Ulrike Siemens ist zu den Kommunalwahlen nicht wieder angetreten. Nun hat sie endlich Zeit für die Familie, ihr innigster Wunsch ist es, die Enkelkinder aufwachsen zu sehen.
Vereine waren nie so richtig ihr Ding, da habe sie schlechte Erfahrungen gemacht und weil Parteien im weitesten Sinne auch so eine Art Verein sind, tat sie sich anfangs schwer mit den Grünen und ist der Partei erst 2013 beigetreten, eine Entscheidung, die sie nie bereut hat.
Wenn man etwas bewegen will, ist es besser, wenn man eine Partei im Rücken hat, auch wenn sich diese niemals hundertprozentig mit den eigenen Vorstellungen deckt, so ihre Aussage.

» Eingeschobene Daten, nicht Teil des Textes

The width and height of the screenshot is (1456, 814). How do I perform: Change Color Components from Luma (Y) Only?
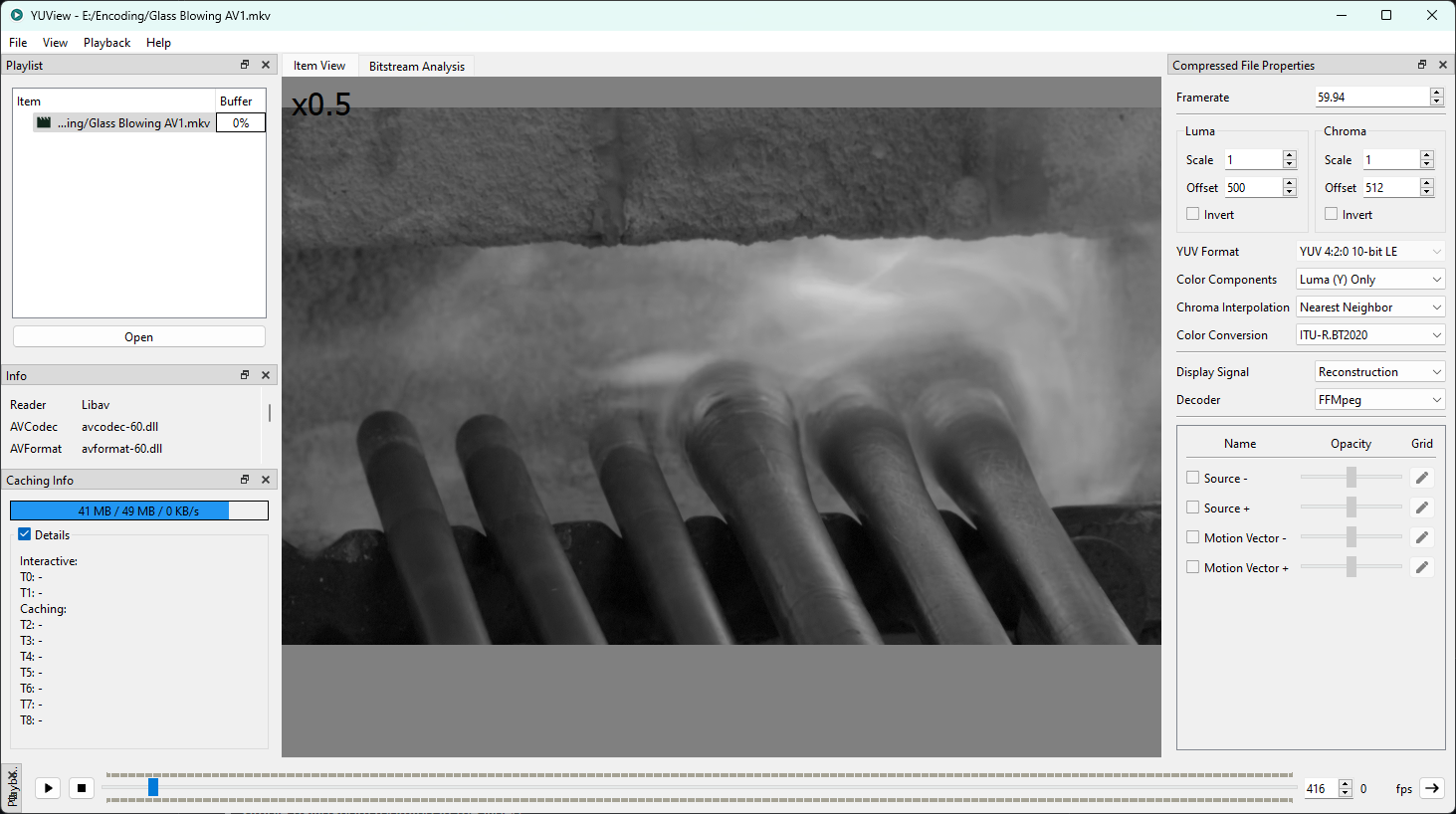click(1369, 279)
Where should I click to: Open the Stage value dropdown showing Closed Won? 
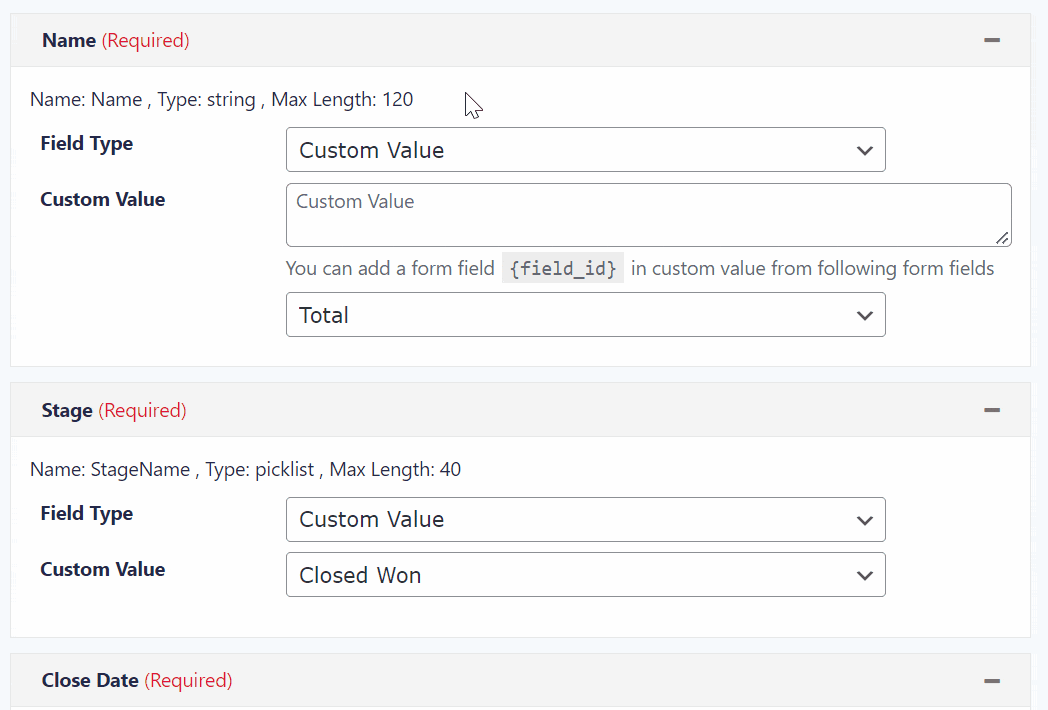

Sie studierte Architektur und arbeitete bei diversen Baufirmen als Diplomingenieurin. Schon immer setzte sie sich für Bildung und nachhaltige Entwicklung ein.
2011 wurde sie gefragt, ob sie für den Ortsrat Hemkenrode kandidieren möchte, ließ sich aufstellen und wurde gewählt. Schnell wurde sie Mitglied im Gemeinderat Cremlingen, Vorsitzende des Ausschusses für Planung, Umwelt und Klimaschutz und Jahre später auch noch stellvertretende Ortsbürgermeisterin.
Zusammen mit ihrer Partei ist es ihr gelungen, die Ölschiefergewinnung bei Schandelah zwar nicht vollständig aus dem Landesraumordnungsprogramm (LROP) herauszubekommen, aber bedeutend zu erschweren. Zur Ölkrise in den Siebzigern und 2011, als die Frackingdiskussion aufkam, war ein Ölschieferabbau zur Treibstoffgewinnung immer wieder schnell in der Debatte. Inzwischen müsste ein Landtagsbeschluss gefasst werden, um dieses Thema wieder an die Tagesordnung bringen zu können.
Eine echte Herzensangelegenheit von Ulrike Siemens ist die Erhaltung des Freibades am Elm, um den sich ein Freundeskreis kümmert, dem sie auch weiterhin angehören wird.
Nach wie vor wird sie sich auch darum kümmern, dass Cremlingen eine Fair-Trade-Gemeinde wird.
Befragt nach etwas, was sie während ihrer Amtszeit gern noch umgesetzt hätte, muss sie kurz überlegen. Dann fällt ihr der Landschaftsplan ein, der immer noch nicht fertig ist. Dieser dient als Voraussetzung von Bauvorhaben und als Basis für den Flächennutzungsplan. Dieses Vorhaben muss nun von anderen fertiggestellt werden.
Cremlingen.online wünscht Ulrike Siemens in Zukunft alles Gute.